Le Théâtre du Centaure récidiva l’après-midi avec La Voix humaine de Jean Cocteau, mise en scène par Marja-Leena Junker et prodigieusement interprétée par Nicole Dogué. Nous connaissons la pièce pour l’avoir vue au Dierfgen lors du festival Cocteau. Une femme abandonnée fait une scène d’adieu à son amant au téléphone. Merci à l’équipe de ne pas nous l’avoir joué « skype » et d’avoir opté pour une mise en scène minimaliste qui dédaigna tout artéfact démagogique pour se situer dans l’air du temps. Rien que le rouge de sa robe sur son corps en souffrance, rien que le bleu du ciel à ses pieds, la pauvre créature rôda au début de la pièce comme bête en cage. Il est vrai que Marja-Leena Junker est coutumière de ce genre d’exercice et qu’elle parviendrait presque à nous faire prendre Cocteau pour Sophocle, avec la complicité bien évidemment de Madame Dogué, extraordinaire tragédienne qui incarna, et avec quel brio, à travers cette voix perdue au téléphone toutes les femmes abandonnées, de Médée à Ophélie, de Phèdre à Norma, en passant, pourquoi pas, par Gretchen et la Callas. La femme, serait-elle malheureuse ou ne serait-elle pas ? À l’heure de la connexion sans fil, le fil du vieux téléphone refusa de jouer le fil d’Ariane, coupa net le cordon ombilical et faillit étrangler, tels les serpents de Laocoon, sa malheureuse interlocutrice. Vous l’aurez compris, plus qu’une mise en scène, nous avons assisté à une chorégraphie.
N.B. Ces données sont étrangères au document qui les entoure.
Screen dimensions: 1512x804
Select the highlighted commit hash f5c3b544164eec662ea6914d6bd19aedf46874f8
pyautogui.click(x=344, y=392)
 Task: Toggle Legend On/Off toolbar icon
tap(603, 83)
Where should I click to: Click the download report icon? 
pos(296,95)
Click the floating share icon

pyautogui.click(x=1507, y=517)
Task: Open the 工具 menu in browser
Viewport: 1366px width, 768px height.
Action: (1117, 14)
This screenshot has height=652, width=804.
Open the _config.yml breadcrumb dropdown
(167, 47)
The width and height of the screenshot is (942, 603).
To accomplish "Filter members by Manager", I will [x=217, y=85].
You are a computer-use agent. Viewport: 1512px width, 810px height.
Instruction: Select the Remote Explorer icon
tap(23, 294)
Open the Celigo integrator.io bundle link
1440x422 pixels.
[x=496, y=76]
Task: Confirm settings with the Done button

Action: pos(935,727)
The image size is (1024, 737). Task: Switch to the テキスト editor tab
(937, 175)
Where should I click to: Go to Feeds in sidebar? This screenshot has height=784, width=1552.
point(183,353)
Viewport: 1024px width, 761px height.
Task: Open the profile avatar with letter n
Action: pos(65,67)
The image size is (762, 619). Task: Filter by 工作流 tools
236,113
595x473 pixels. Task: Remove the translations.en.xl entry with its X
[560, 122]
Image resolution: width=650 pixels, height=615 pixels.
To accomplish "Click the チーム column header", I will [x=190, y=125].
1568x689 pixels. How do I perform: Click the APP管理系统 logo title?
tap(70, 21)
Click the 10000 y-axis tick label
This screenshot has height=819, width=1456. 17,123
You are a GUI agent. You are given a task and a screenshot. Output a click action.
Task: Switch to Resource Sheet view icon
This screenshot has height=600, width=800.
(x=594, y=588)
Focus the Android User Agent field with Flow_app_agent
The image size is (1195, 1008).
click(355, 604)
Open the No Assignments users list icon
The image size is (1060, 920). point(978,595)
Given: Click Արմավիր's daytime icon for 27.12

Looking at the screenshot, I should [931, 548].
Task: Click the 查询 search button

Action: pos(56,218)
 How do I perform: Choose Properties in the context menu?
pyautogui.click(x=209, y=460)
De la danse au jazz, il n’y a qu’un pas de swing que le trio Reis/Demuth/Wiltgen franchit allègrement ce lundi 15 juillet, réalisant ainsi le grand chelem luxembourgeois au lendemain de la fête nationale française. Les trois compères prouvèrent aux festivaliers que le Luxembourg recèle, dans le coffre de ses banques, bien des pépites sonnantes et pas trébuchantes pour deux sous. Le trio se produisit dans le cadre de « Têtes de jazz », festival dans le festival, consacré à la musique noire jouée par des génies de toutes les couleurs. Celles du trio luxo étaient bleues, bien sûr, mais la palette s’étendit du clavier d’un Bill Evans à la basse d’un Texier, en passant par les rythmes d’un Aldo Romano, pour ne citer que ces quelques références-là. Sous le soleil de la Provence, nous avons retrouvé la patte un peu sage du Luxembourgeois qui s’est encanaillé avec la malice du loubard new-yorkais, sans renier en rien l’art d’un Debussy. Le public, un peu restreint, mais fort bien choisi, apprécia en connaisseur et retiendra ces trois noms-là.